[0/3] mm/uffd: Fix missing markers on hugetlb

Message ID 20230104225207.1066932-1-peterx@redhat.com
Headers
Series mm/uffd: Fix missing markers on hugetlb |

Message

Peter Xu Jan. 4, 2023, 10:52 p.m. UTC
  When James was developing the vma split fix for hugetlb pmd sharing, he
found that hugetlb uffd-wp is broken with the test case he developed [1]:

https://lore.kernel.org/r/CADrL8HWSym93=yNpTUdWebOEzUOTR2ffbfUk04XdK6O+PNJNoA@mail.gmail.com

Missing hugetlb pgtable pages caused uffd-wp to lose message when vma split
happens to be across a shared huge pmd range in the test.

The issue is pgtable pre-allocation on hugetlb path was overlooked.  That
was fixed in patch 1.

Meanwhile there's another issue on proper reporting of pgtable allocation
failures during UFFDIO_WRITEPROTECT.  When pgtable allocation failed during
the ioctl(UFFDIO_WRITEPROTECT), we will silent the error so the user cannot
detect it (even if extremely rare).  This issue can happen not only on
hugetlb but also shmem.  Anon is not affected because anon doesn't require
pgtable allocation during wr-protection.  Patch 2 prepares for such a
change, then patch 3 allows the error to be reported to the users.

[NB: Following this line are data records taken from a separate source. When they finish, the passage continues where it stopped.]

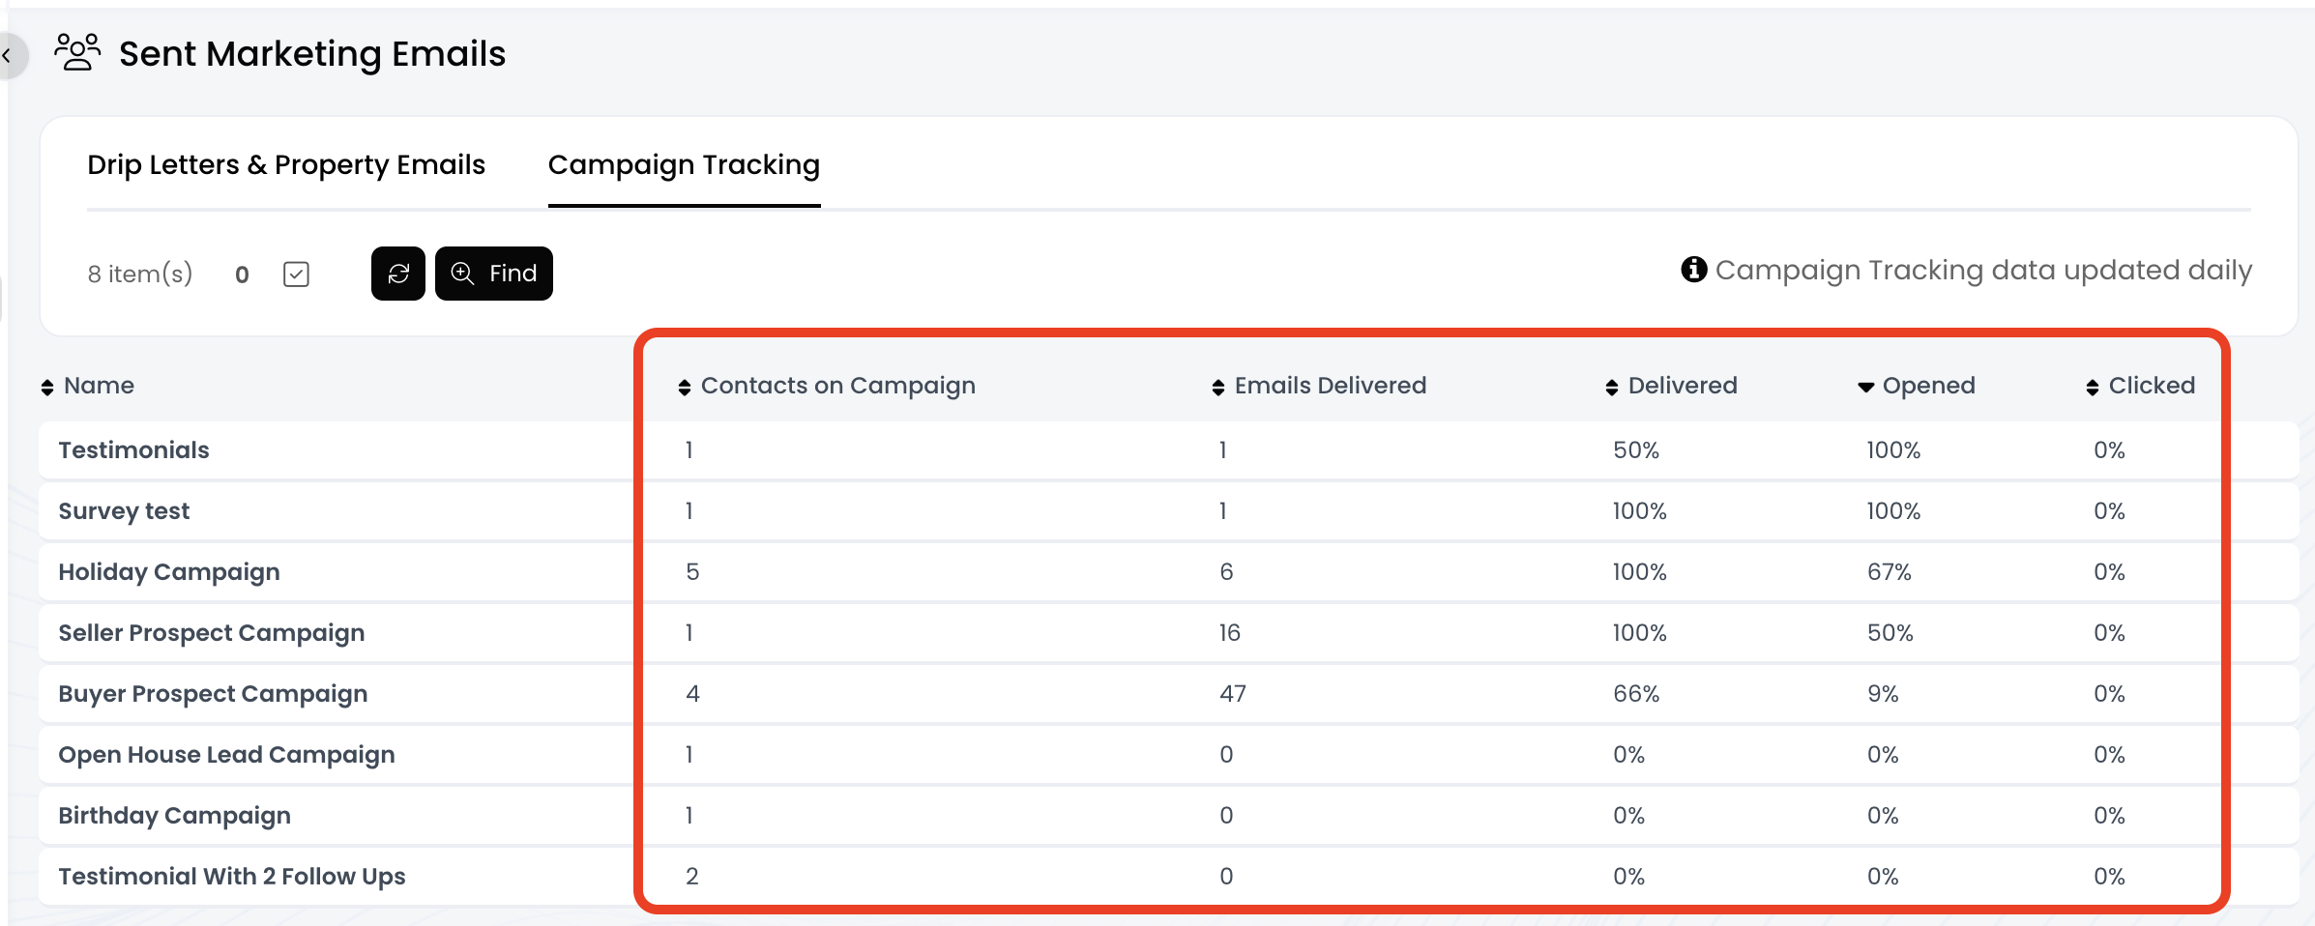Click the Opened column sort arrow
Viewport: 2315px width, 926px height.
point(1865,387)
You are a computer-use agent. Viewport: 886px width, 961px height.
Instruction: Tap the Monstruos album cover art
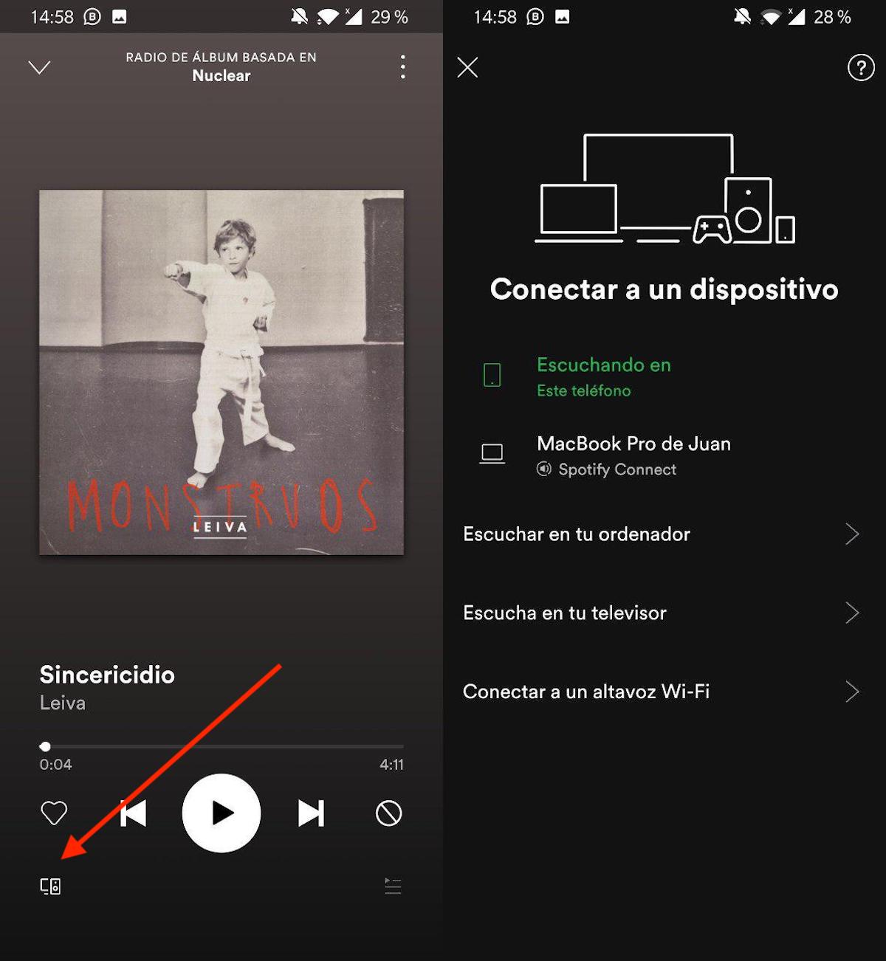222,372
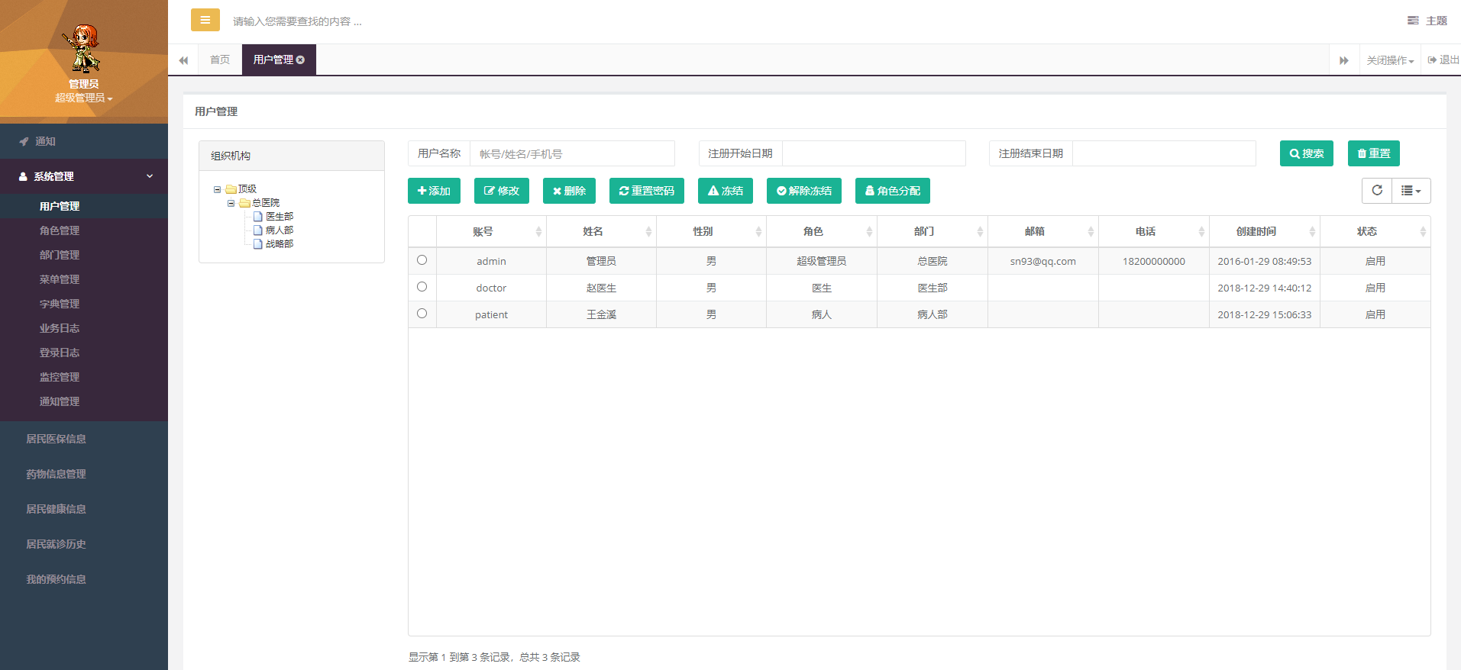Click the tabs scroll-right double arrow
The height and width of the screenshot is (670, 1461).
[x=1344, y=60]
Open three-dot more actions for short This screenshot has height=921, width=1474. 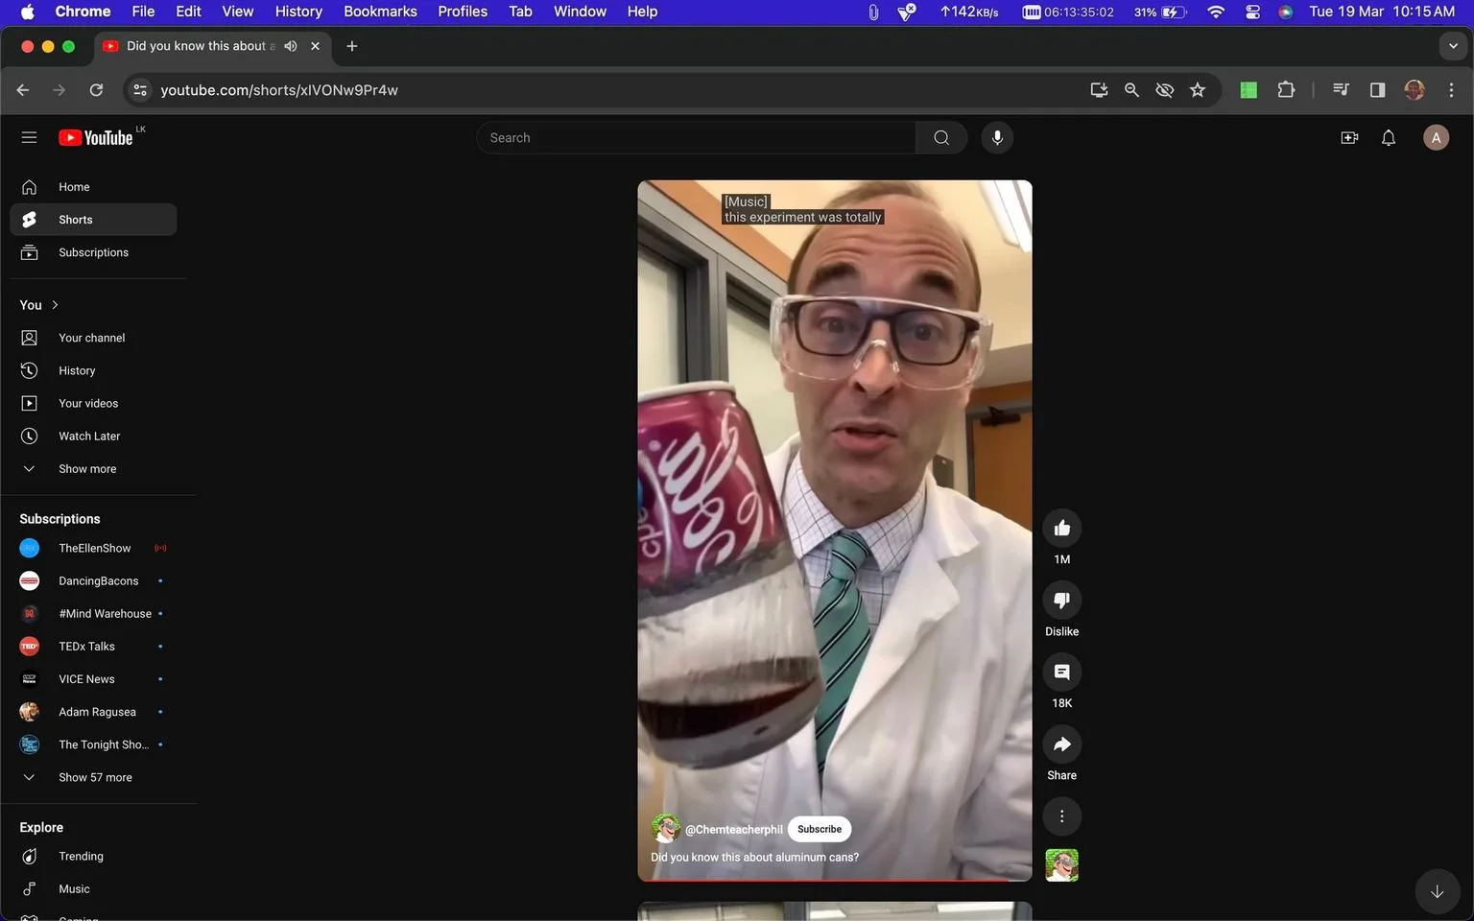click(1061, 816)

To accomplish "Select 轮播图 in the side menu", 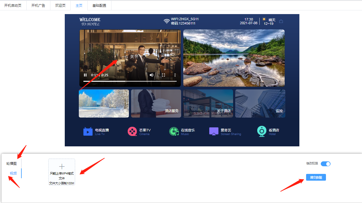I will 12,164.
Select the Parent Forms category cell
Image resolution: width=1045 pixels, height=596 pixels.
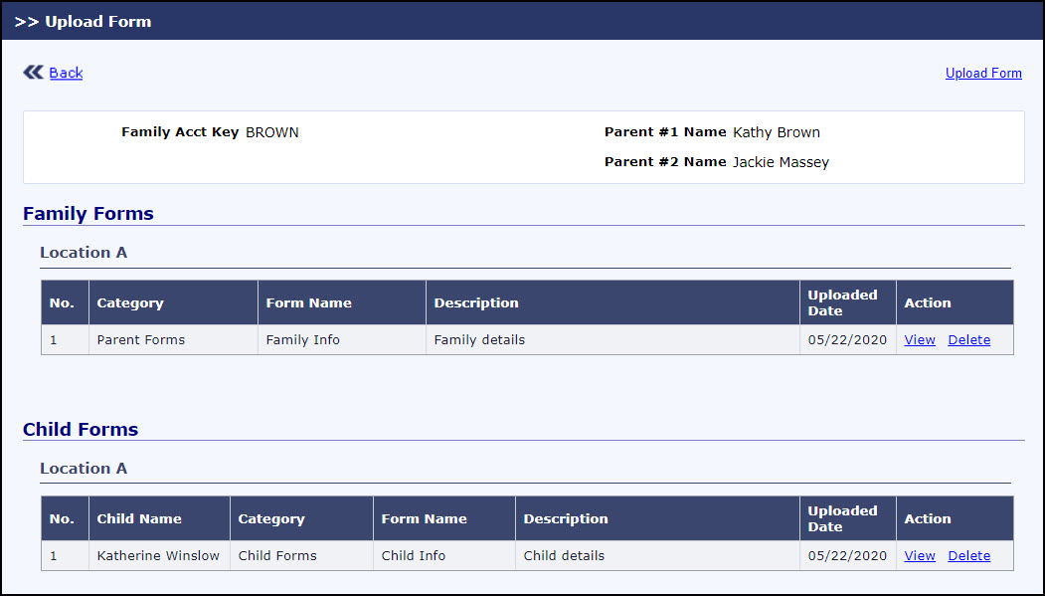141,340
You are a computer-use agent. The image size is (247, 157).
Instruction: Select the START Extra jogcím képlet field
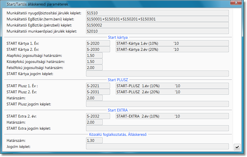[157, 128]
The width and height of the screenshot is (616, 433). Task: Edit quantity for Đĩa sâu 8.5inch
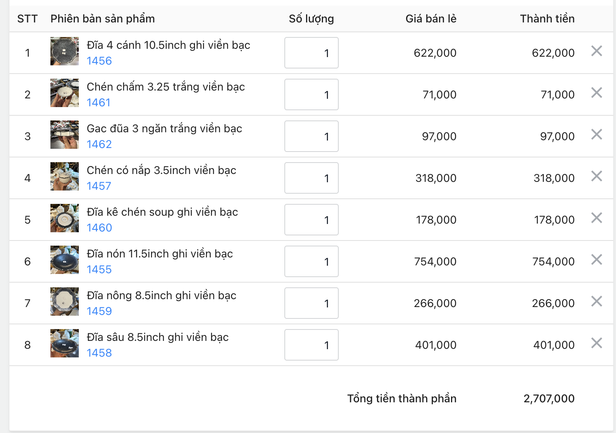click(312, 345)
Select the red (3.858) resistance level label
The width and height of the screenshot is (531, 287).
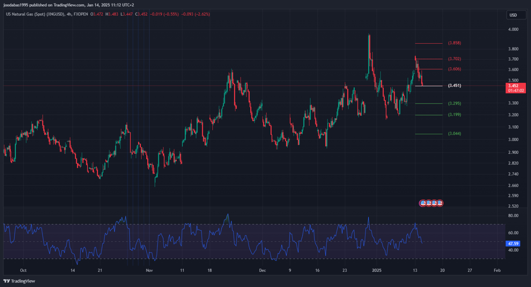click(455, 43)
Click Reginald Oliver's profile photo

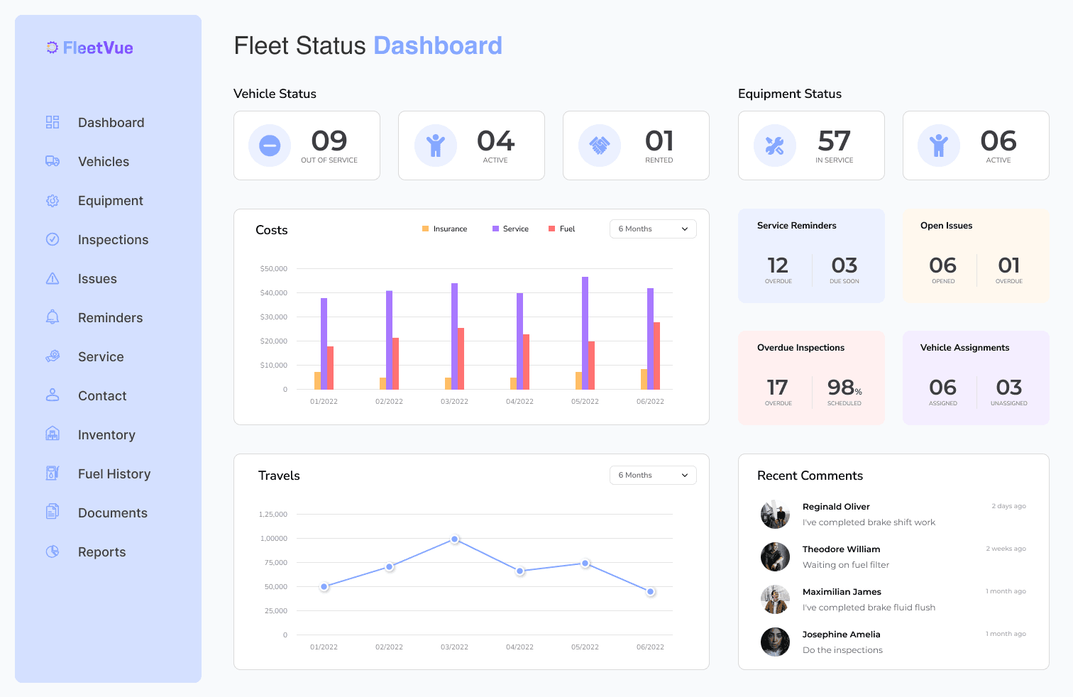[775, 514]
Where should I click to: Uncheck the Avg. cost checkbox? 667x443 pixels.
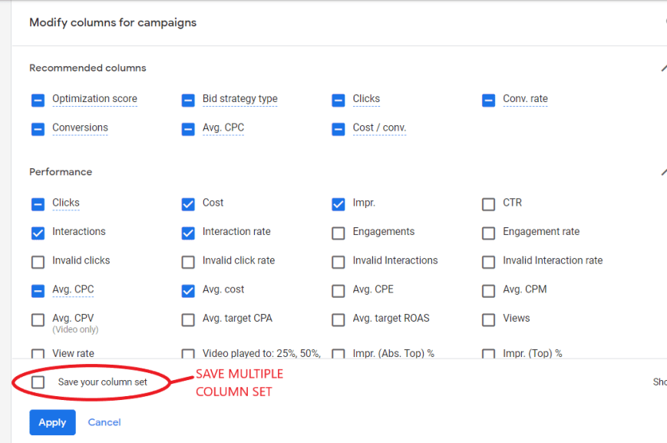click(x=188, y=291)
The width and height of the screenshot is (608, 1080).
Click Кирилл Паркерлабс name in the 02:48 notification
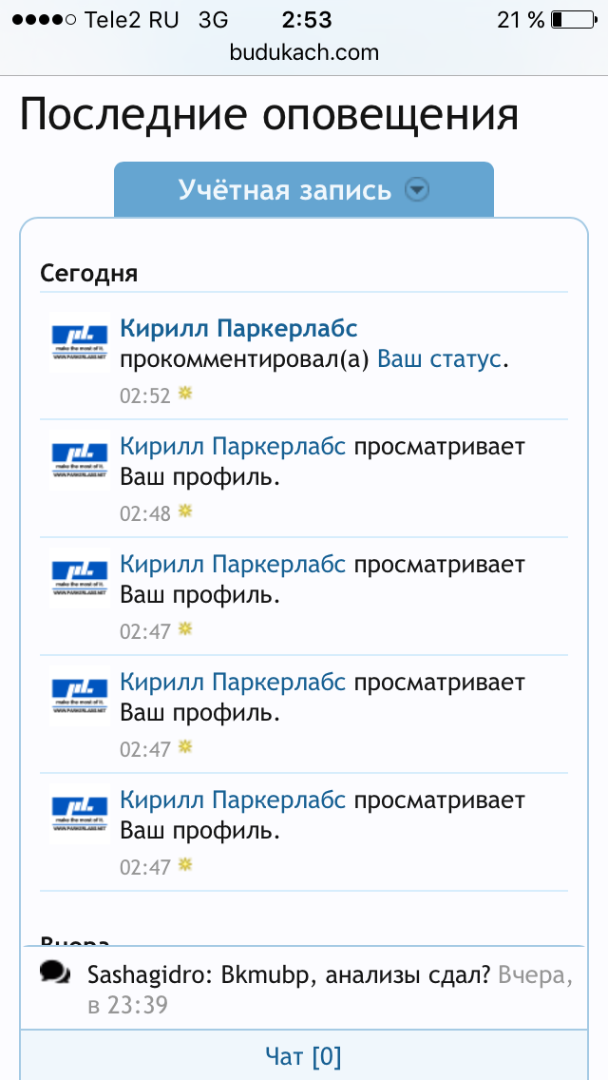point(233,447)
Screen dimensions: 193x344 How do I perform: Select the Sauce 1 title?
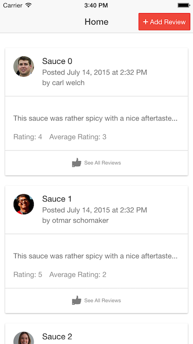57,199
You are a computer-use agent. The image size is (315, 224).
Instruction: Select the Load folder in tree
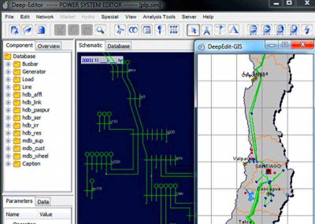pos(28,79)
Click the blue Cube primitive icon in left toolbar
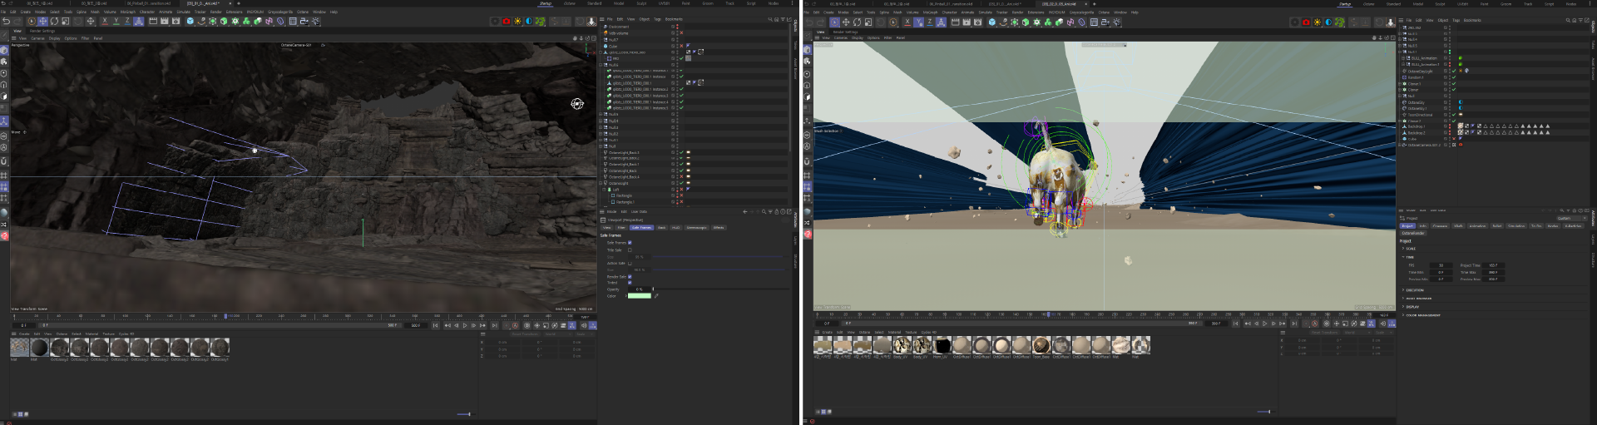This screenshot has height=425, width=1597. pyautogui.click(x=190, y=21)
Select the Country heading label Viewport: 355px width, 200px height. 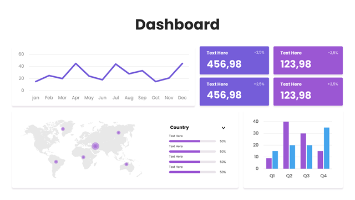[x=179, y=127]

This set only marks patch 1 to copy stable, because it's a real bug to be
fixed for all kernels 5.19+.

Patch 2-3 will be an enhancement to process pgtable allocation errors, it
should hardly be hit even during heavy workloads in the past of my tests,
but it should make the interface clearer.  Not copying stable for patch 2-3
due to that.  I'll prepare a man page update after patch 2-3 lands.

Tested with:

  - James's reproducer above [1] so it'll start to pass with the vma split
    fix:
    https://lore.kernel.org/r/20230101230042.244286-1-jthoughton@google.com
  - Faked memory pressures to make sure -ENOMEM returned with either shmem
    and hugetlbfs
  - Some uffd general routines

Peter Xu (3):
  mm/hugetlb: Pre-allocate pgtable pages for uffd wr-protects
  mm/mprotect: Use long for page accountings and retval
  mm/uffd: Detect pgtable allocation failures

 include/linux/hugetlb.h       |  4 +-
 include/linux/mm.h            |  2 +-
 include/linux/userfaultfd_k.h |  2 +-
 mm/hugetlb.c                  | 21 +++++++--
 mm/mempolicy.c                |  4 +-
 mm/mprotect.c                 | 89 ++++++++++++++++++++++-------------
 mm/userfaultfd.c              | 16 +++++--
 7 files changed, 88 insertions(+), 50 deletions(-)
  

Comments

David Hildenbrand Jan. 5, 2023, 8:16 a.m. UTC | #1
On 04.01.23 23:52, Peter Xu wrote:
> When James was developing the vma split fix for hugetlb pmd sharing, he
> found that hugetlb uffd-wp is broken with the test case he developed [1]:
> 
> https://lore.kernel.org/r/CADrL8HWSym93=yNpTUdWebOEzUOTR2ffbfUk04XdK6O+PNJNoA@mail.gmail.com
> 
> Missing hugetlb pgtable pages caused uffd-wp to lose message when vma split
> happens to be across a shared huge pmd range in the test.
> 
> The issue is pgtable pre-allocation on hugetlb path was overlooked.  That
> was fixed in patch 1.

Nice timing, I stumbled over that while adjusting background snapshot 
code in QEMU and wondered why we are not allocating page tables in that 
case -- and wanted to ask you why :)